Given task » Arrange everything from the line containing "How do I perform: Click" down to the end of the records as a Markdown table with the columns Row and Line, skipping blank lines. Leave the pictures out of the table.

Entries for locating text and elements
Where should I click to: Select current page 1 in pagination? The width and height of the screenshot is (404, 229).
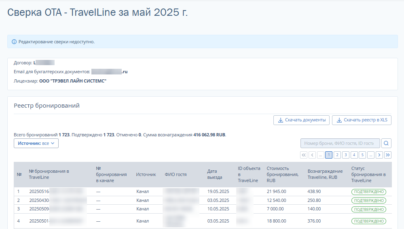(329, 155)
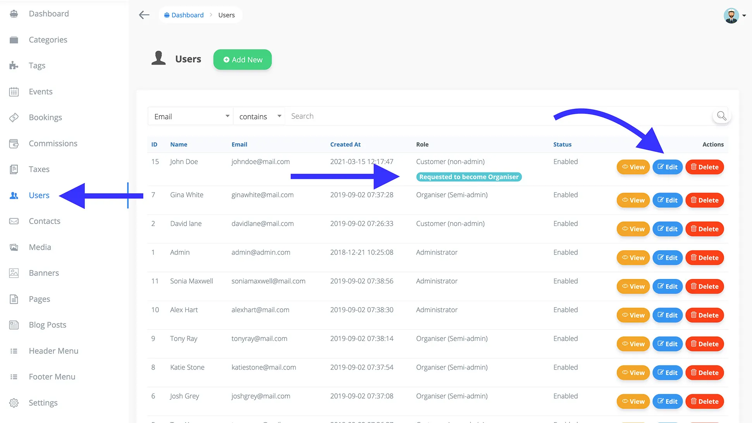This screenshot has width=752, height=423.
Task: Click the search magnifier icon
Action: 721,116

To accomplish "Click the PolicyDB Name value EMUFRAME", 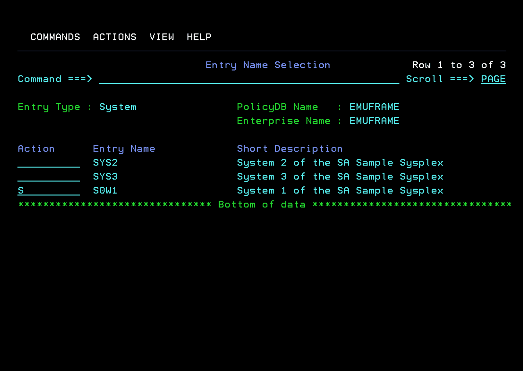I will click(x=374, y=107).
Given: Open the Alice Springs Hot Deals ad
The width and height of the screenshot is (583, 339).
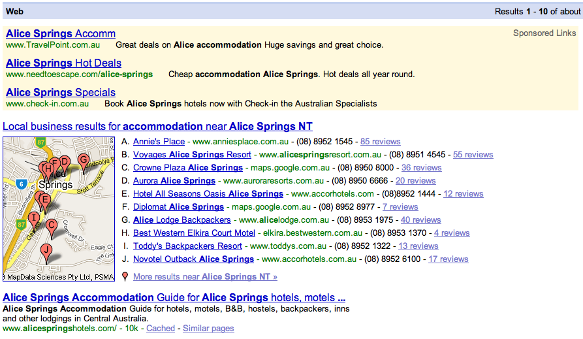Looking at the screenshot, I should click(x=63, y=63).
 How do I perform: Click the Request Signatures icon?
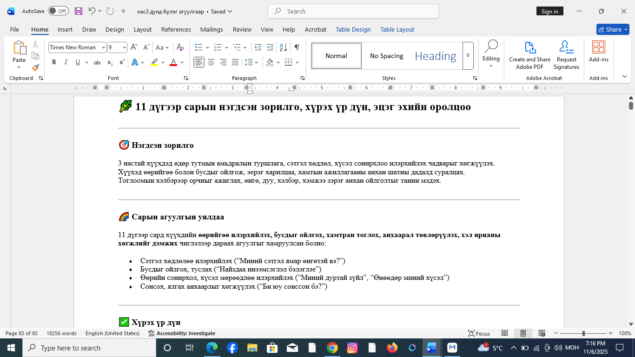566,55
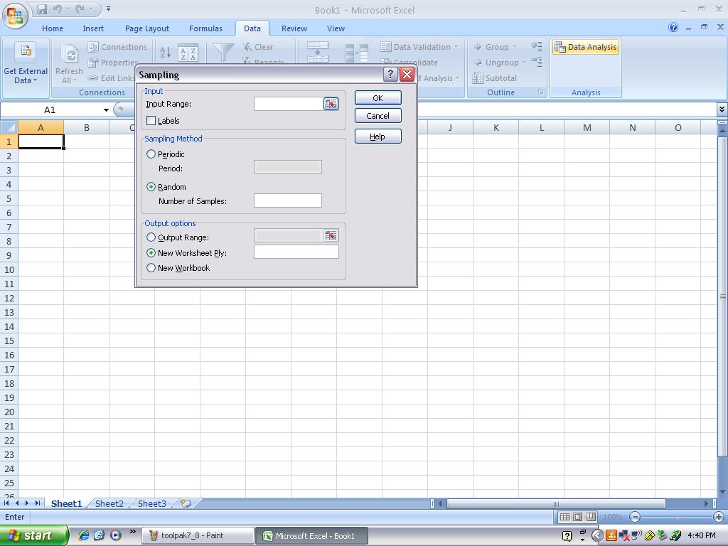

Finished task »
| Row | Line |
|---|---|
| 1 |  How do I perform: Click the Request Signatures icon? |
| 2 | 566,55 |